Les Dictynidae comptent 24 espèces au Québec, mais la présence d’une dizaine d’espèces additionnelles non répertoriées est probable.
Les limites taxonomiques de la famille ont été redéfinies par Lehtinen (1967) pour y inclure des genres qui ne possèdent pas de cribellum (Cicurina). Le genre Cryphoeca est également inclus dans cette famille par Merrett et Murphy (2000), qui mentionnent que ce placement est plus plausible qu’au sein des Hahniidae. Les relations phylogénétiques des genres de cette famille demeurent incertaines. Chamberlin et Gertsch (1958) ont révisé les espèces qui possèdent un cribellum, et Chamberlin et Ivie (1940), les espèces du genre Cicurina.
Les espèces des genres Dictyna et Emblyna sont associées aux arbustes et aux plantes basses.

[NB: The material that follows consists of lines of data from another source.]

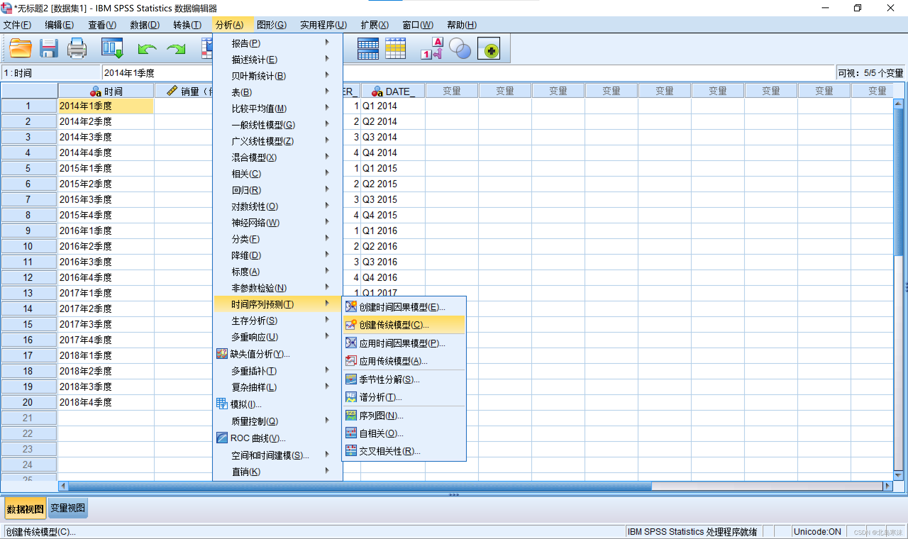This screenshot has height=539, width=908.
Task: Click the Open file folder icon
Action: (20, 48)
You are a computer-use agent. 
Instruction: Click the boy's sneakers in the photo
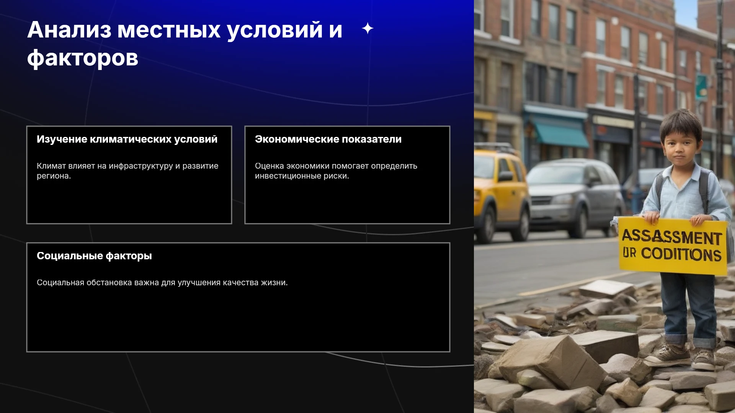click(x=685, y=356)
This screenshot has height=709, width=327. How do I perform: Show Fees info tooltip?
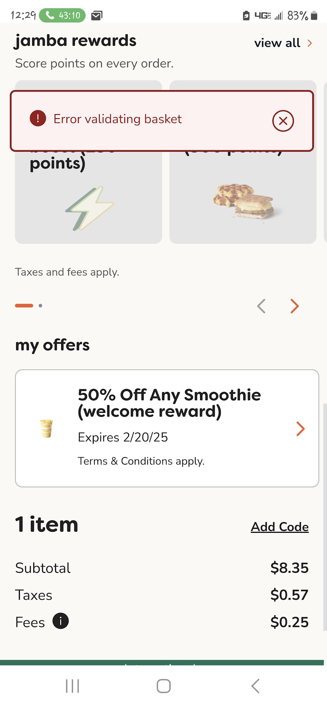61,621
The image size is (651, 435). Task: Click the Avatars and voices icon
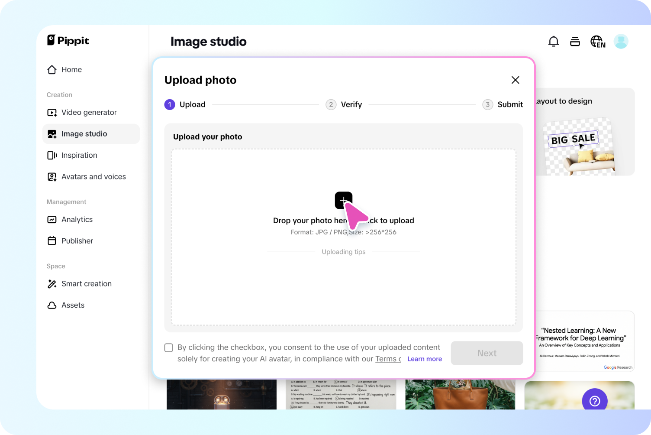pyautogui.click(x=52, y=176)
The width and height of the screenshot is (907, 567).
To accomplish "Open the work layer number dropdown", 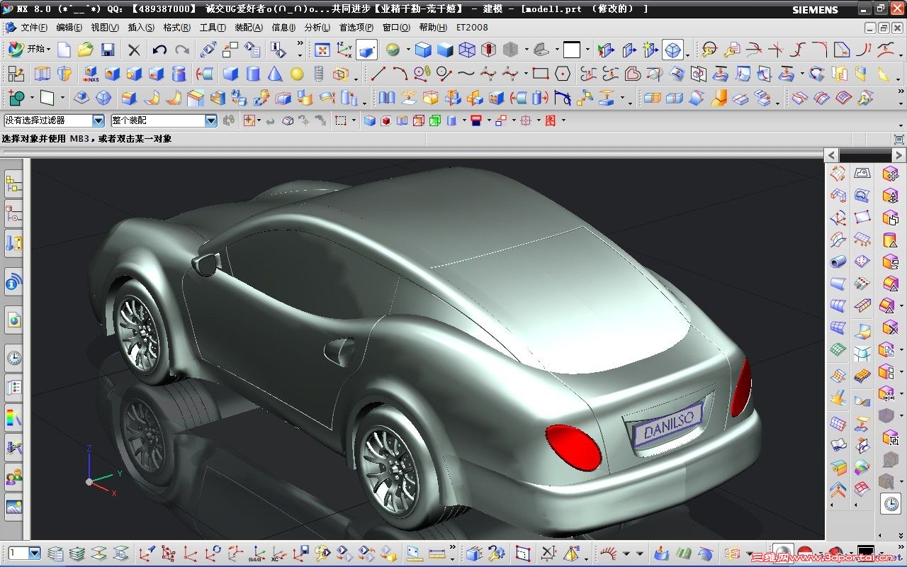I will point(34,553).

Ces araignées tissent à la surface de la végétation des toiles qui ressemblent à des filets désordonnés (fig. 525). Ces toiles sont permanentes et les araignées y ajoutent quotidiennement de la soie cribellée. Elles deviennent de plus en plus dense vers le centre, où la retraite est habituellement construite. Selon Roberts (1995), ces araignées semblent préférer les endroits secs puisque la densité de soie entraîne une rétention d’humidité favorable aux moisissures, qui pourraient être létales pour les oeufs.

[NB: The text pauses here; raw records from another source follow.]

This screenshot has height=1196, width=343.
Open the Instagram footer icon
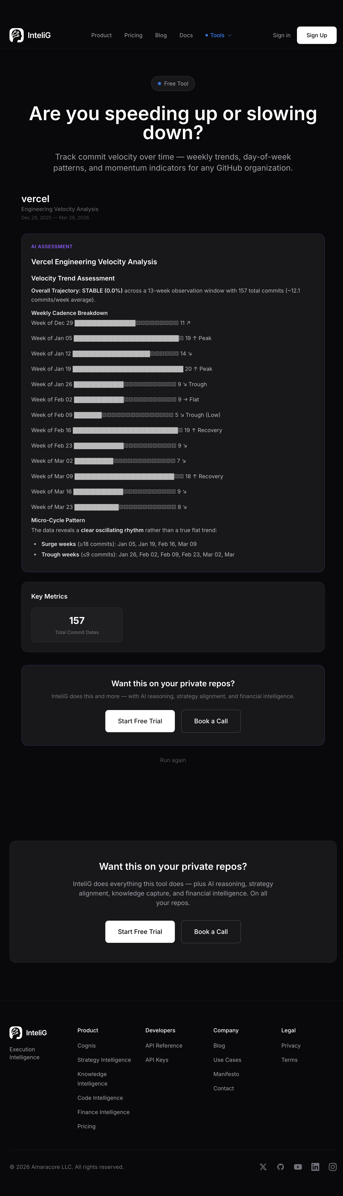click(332, 1167)
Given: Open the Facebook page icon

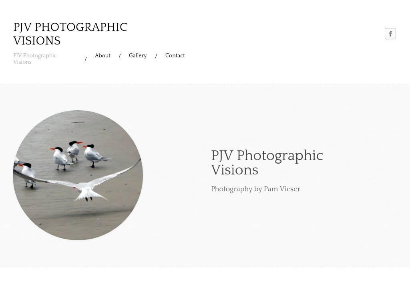Looking at the screenshot, I should (390, 34).
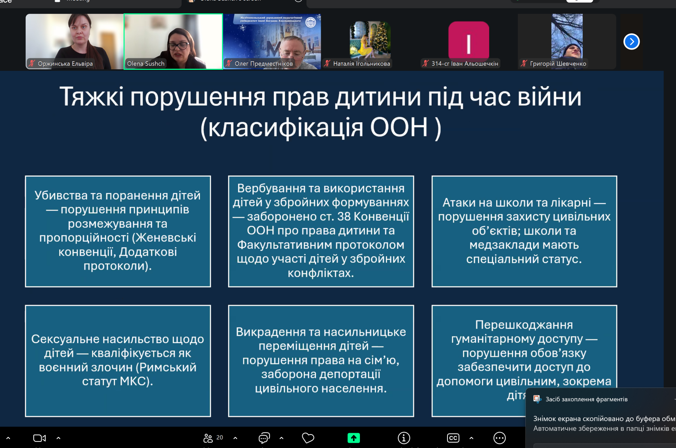Image resolution: width=676 pixels, height=448 pixels.
Task: Expand chat options arrow
Action: [281, 438]
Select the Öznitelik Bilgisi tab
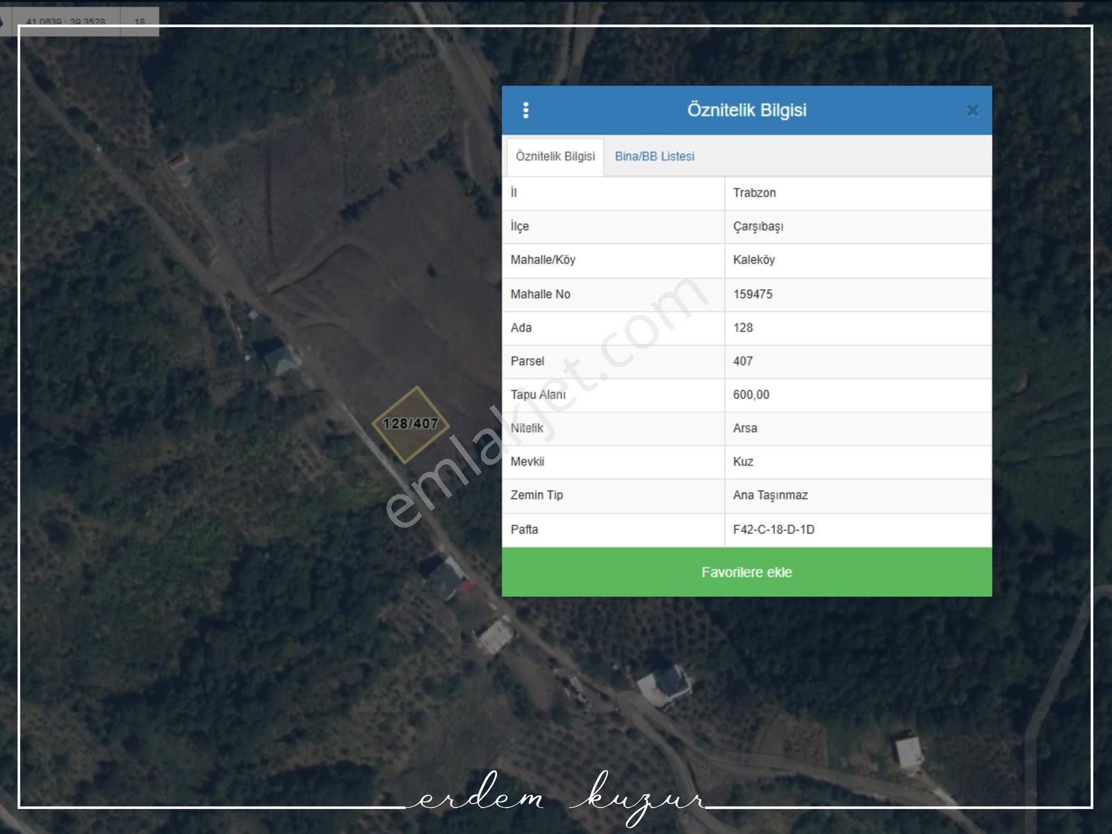This screenshot has width=1112, height=834. tap(555, 156)
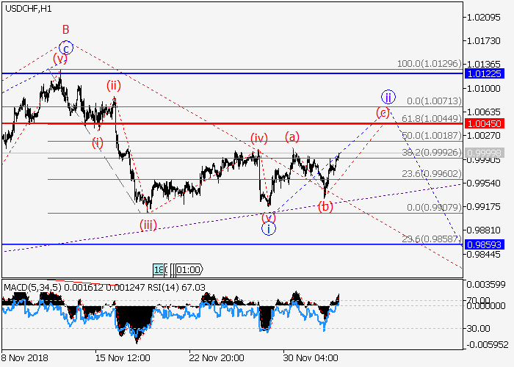Select the blue 0.98593 price level tag
Screen dimensions: 514x367
point(485,244)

Avant l’accouplement, les mâles font vibrer leurs pattes sur la toile des femelles, puis s’approchent si celles-ci sont réceptives (Roberts 1995). Les mâles et femelles cohabitent dans la toile, jusqu’à la mort du mâle, qui est quelquefois dévoré par la femelle. Chaque femelle peut pondre plusieurs sacs d’oeufs, qui ont la forme de lentilles blanches d’environ 3 mm, qu’elle aligne les uns à côté des autres sur la toile. Montgomery (1903) rapporte qu’une femelle d’E. sublata peut pondre jusqu’à neuf sacs d’oeufs, dont plusieurs en quelques jours seulement. Les jeunes araignées vivent quelque temps dans la toile avec la mère avant de se disperser. À l’automne, les adultes et les jeunes refugient dans la litière (Comstock 1940, Kaston 1948).

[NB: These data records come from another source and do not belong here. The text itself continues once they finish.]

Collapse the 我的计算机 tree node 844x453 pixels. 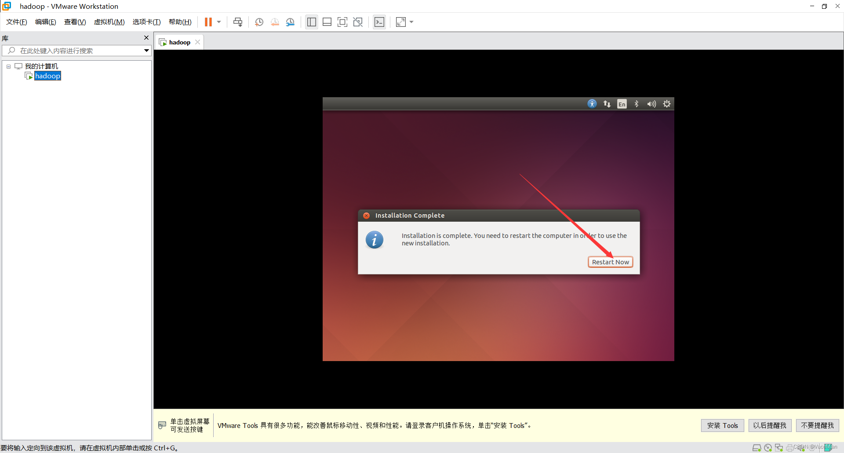pos(8,66)
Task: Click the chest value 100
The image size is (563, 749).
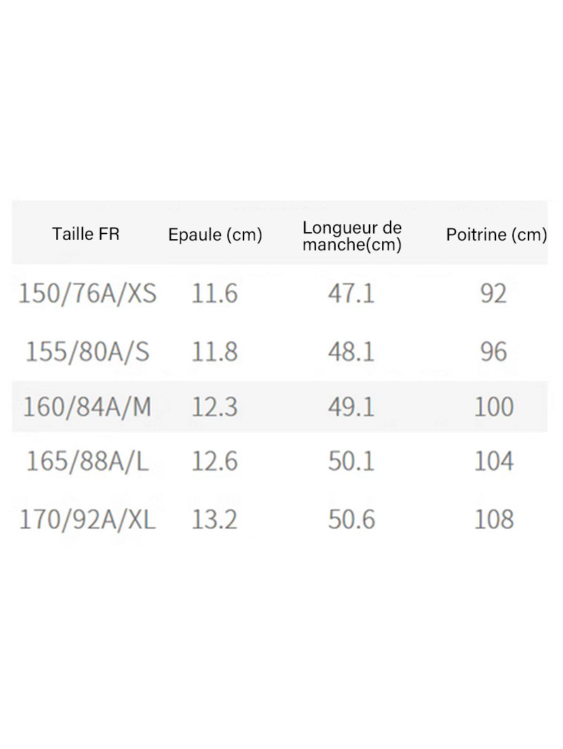Action: click(494, 407)
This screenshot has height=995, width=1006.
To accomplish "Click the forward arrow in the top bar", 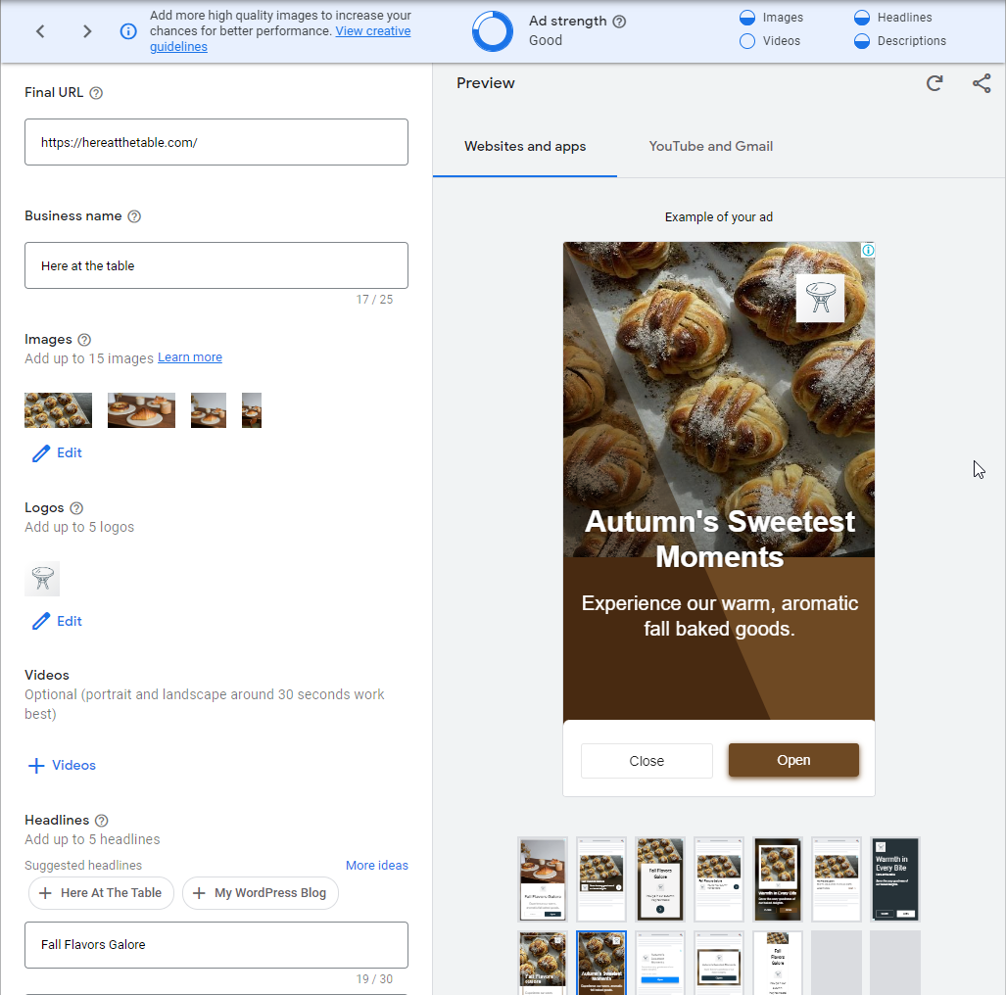I will pos(86,31).
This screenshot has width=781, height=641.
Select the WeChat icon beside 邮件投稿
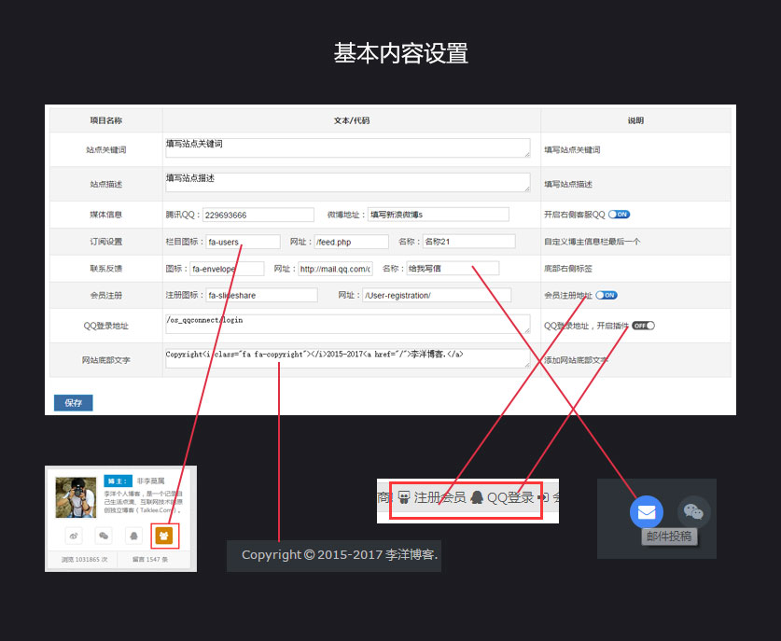pyautogui.click(x=694, y=511)
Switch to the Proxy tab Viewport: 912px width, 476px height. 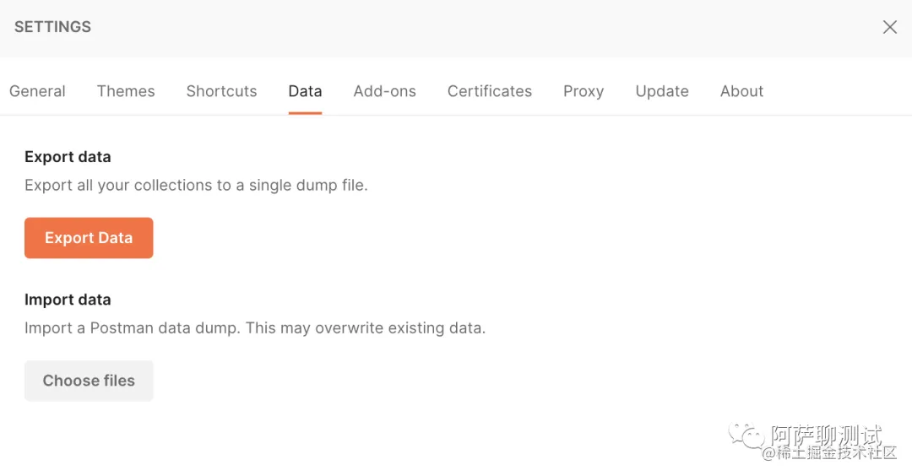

Certains Dictynidae, dont Dictyna foliacea et Emblyna sublata, préfèrent la surface de la végétation pour tisser leur toile dans le feuillage ou parmi les brindilles mortes. Par contre, d’autres espèces (Dictyna annulipes, Emblyna hentzi) sont fréquemment trouvées sur les structures des habitations, dans les coins des murs et des fenêtres, et sur les clôtures. Ces araignées tissent leurs toiles autour d’une cavité qui devient éventuellement la retraite, dans laquelle elles se terrent. Kaston (1948) rapporte que des femelles protègent les sacs d’oeufs en demeurant à proximité.
Dictyna brevitarsus (fig. 513) est l’espèce qui compte le plus de mentions dans la province, ce qui laisse supposer une vaste répartition géographique (Bélanger et Hutchinson 1992). Dictyna major est une espèce holarctique rarement trouvée, dont les affinités écologiques semblent nettement nordiques (Roberts 1995). Dictyna alaskae semblait aussi une espèce arctique, mais la récolte de plusieurs exemplaires dans la forêt boréale au niveau du 50e parallèle montre que sa répartition géographique s’étend beaucoup plus au sud qu’on ne l’avait d’abord cru.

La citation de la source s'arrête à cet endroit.